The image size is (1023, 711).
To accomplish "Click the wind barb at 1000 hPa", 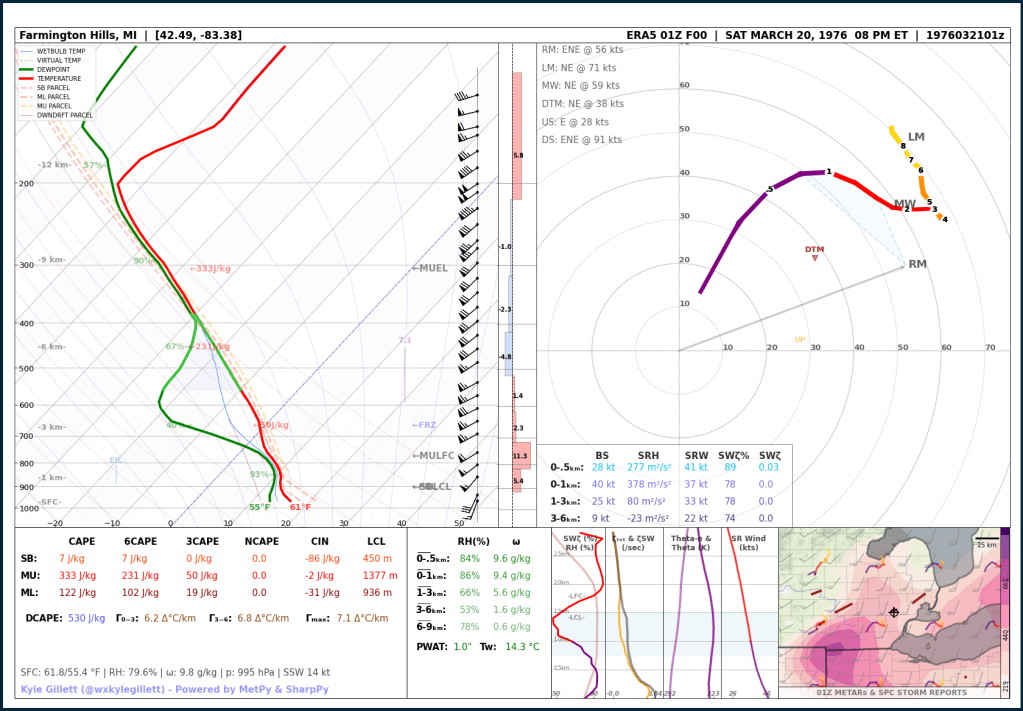I will tap(475, 506).

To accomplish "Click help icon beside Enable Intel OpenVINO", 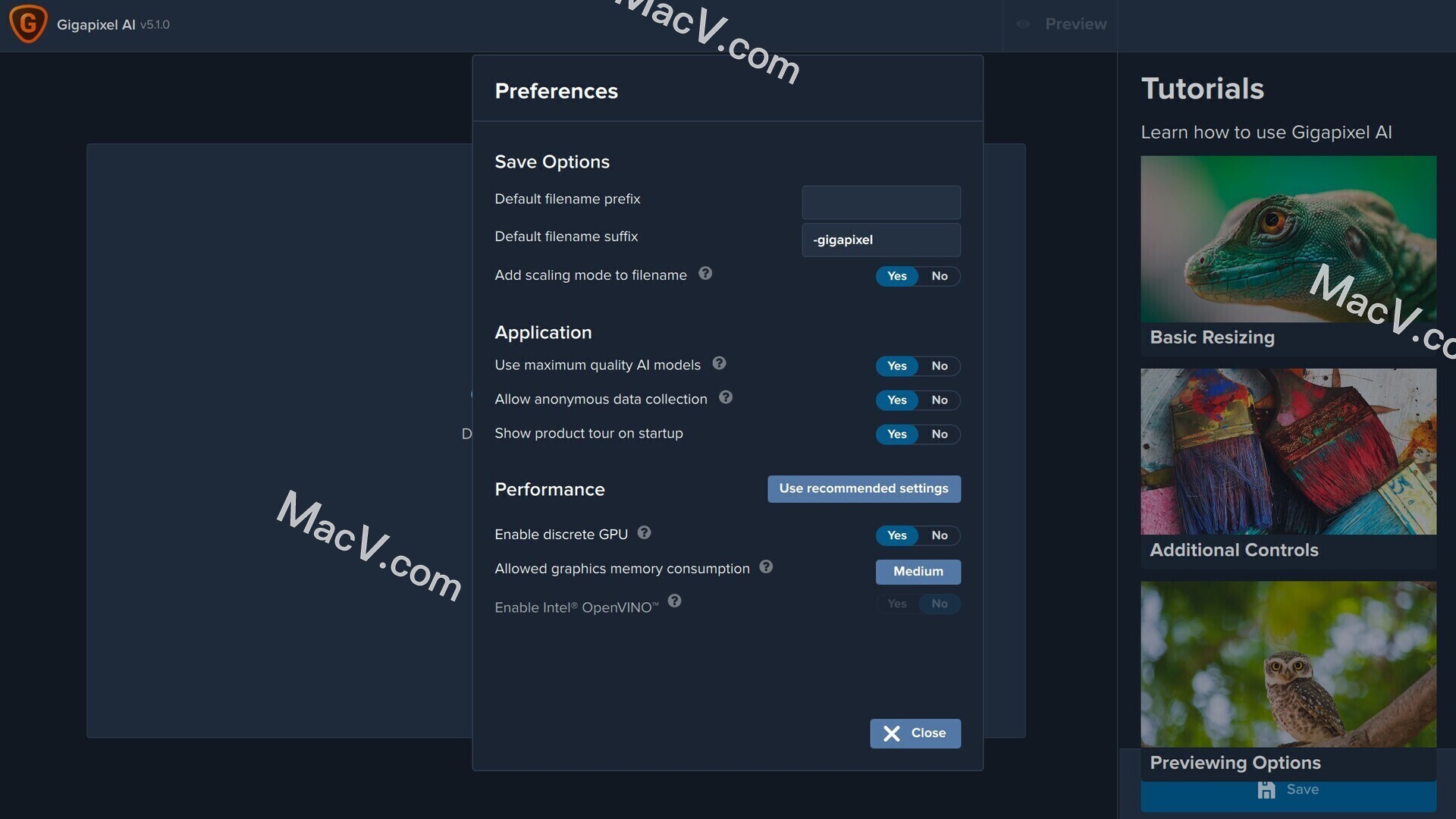I will [x=674, y=601].
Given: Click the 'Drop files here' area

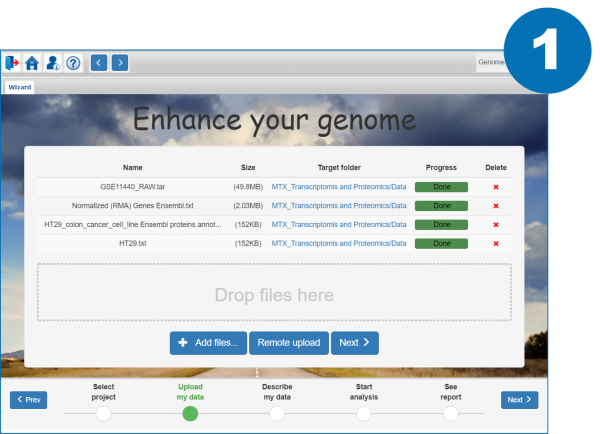Looking at the screenshot, I should click(273, 293).
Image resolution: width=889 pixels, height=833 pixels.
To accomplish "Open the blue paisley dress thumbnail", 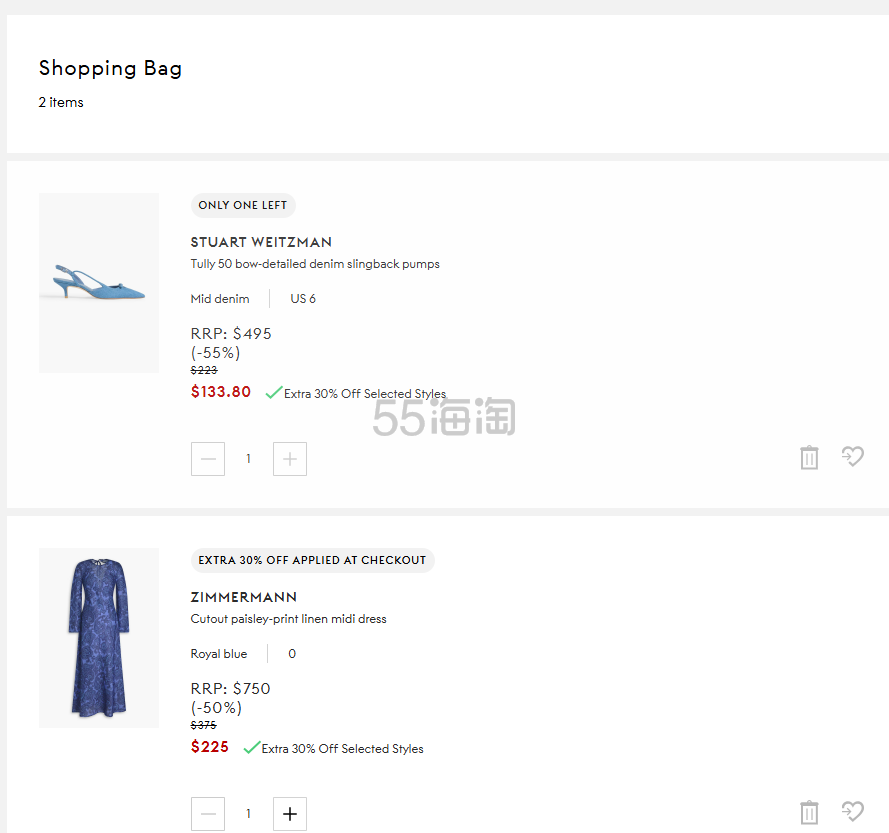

- _EXERCISE_
In the material from the line containing "Image resolution: width=889" down to the end, change "pixels" to "px" and write out those lines again with nothing else altered. Leave out the pictures.

- _SOLVED PROBLEM_
Image resolution: width=889 px, height=833 px.
To accomplish "Open the blue paisley dress thumbnail", 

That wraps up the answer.